The aim of the study was to evaluate the effectiveness of oral sodium butyrate supplementation in the population of patients with type 2 diabetes in alleviating abdominal symptoms and to estimate the incidence of small intestinal bacterial overgrowth in this group. In addition, the impact of the intervention on the carbohydrate metabolism was assessed.A prospective, single-centre, randomized, placebo-controlled study was conducted between October 2022 and April 2023.
52 patients with type 2 diabetes and gastrointestinal symptoms were randomly assigned to one of 2 groups - a group receiving microencapsulated sodium butyrate (Intesta Max) at a dose of 1.5 g/day and a group receiving placebo. As 8 patients (15.3%) were lost to follow-up, for the preliminary analysis 44 patients were included. The study lasted for 6 weeks. Before and after the intervention the presence of abdominal pain, diarrhoea, constipation and flatulence was assessed, laboratory tests and hydrogen breath tests were performed, the HOMA index and body mass index were calculated.

Results

At baseline SIBO was diagnosed in 73.1% of patients in the experimental group and 58.8% of patients in the control group. After 6 weeks of the intervention there was a significant drop in SIBO occurrence in sodium butyrate group – 22.2% (p=0.001). The incidence of SIBO in the control group did not change – 64.7% (p=0.21).All patients included in the study declared abdominal pain before the intervention.
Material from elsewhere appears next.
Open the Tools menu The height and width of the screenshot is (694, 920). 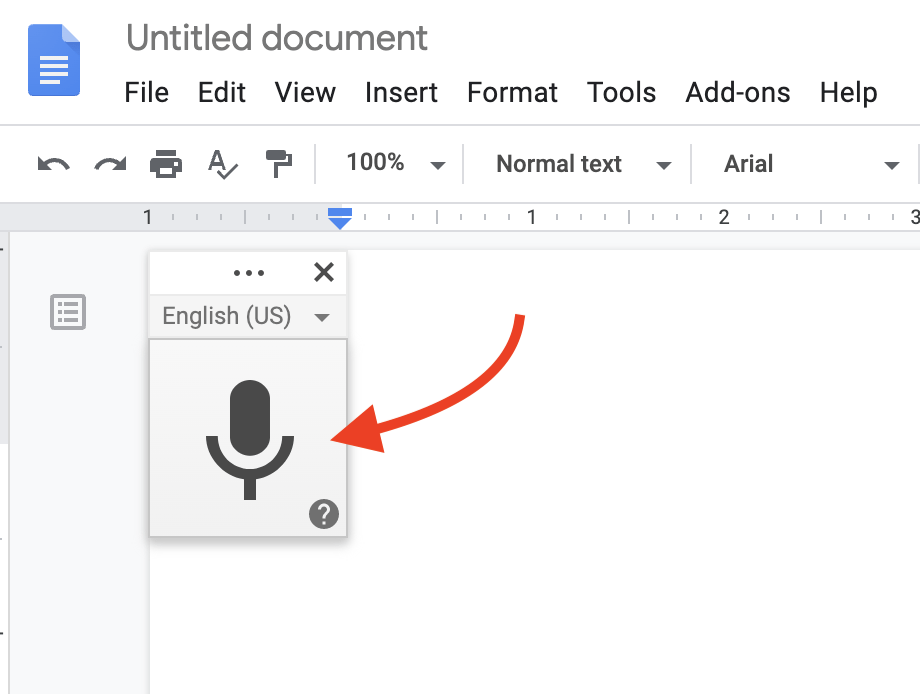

After 6 weeks the pain was reported by 42.3% of the patients receiving the sodium butyrate vs. 88.4% of the patients receiving placebo (p=0.002). After the intervention there was a significant difference between the groups regarding diarrhea – 18.5% and 58.8% (p=0.006) in sodium butyrate and placebo groups respectively. A decrease in the incidence of bloating in the sodium butyrate group was observed - 100% before vs. 29,6% after the intervention (p<0.00001). The study also showed a decrease in BMI level, the HOMA index and glycated hemoglobin level after consumption of the sodium butyrate vs. placebo for 6 weeks. These results need confirmation in a larger group.

Conclusion

To our knowledge this is the first study reporting the effectiveness of oral butyric sodium supplementation in relieving abdominal symptoms (abdominal pain, diarrhea, flatulence) in patients with type 2 diabetes. Furthermore, an improvement in carbohydrate metabolism parameters was noted and body weight decrease was observed after the intervention.

Disclosure

Sodium butyrate (Intesta Max) we received from the company that produces it.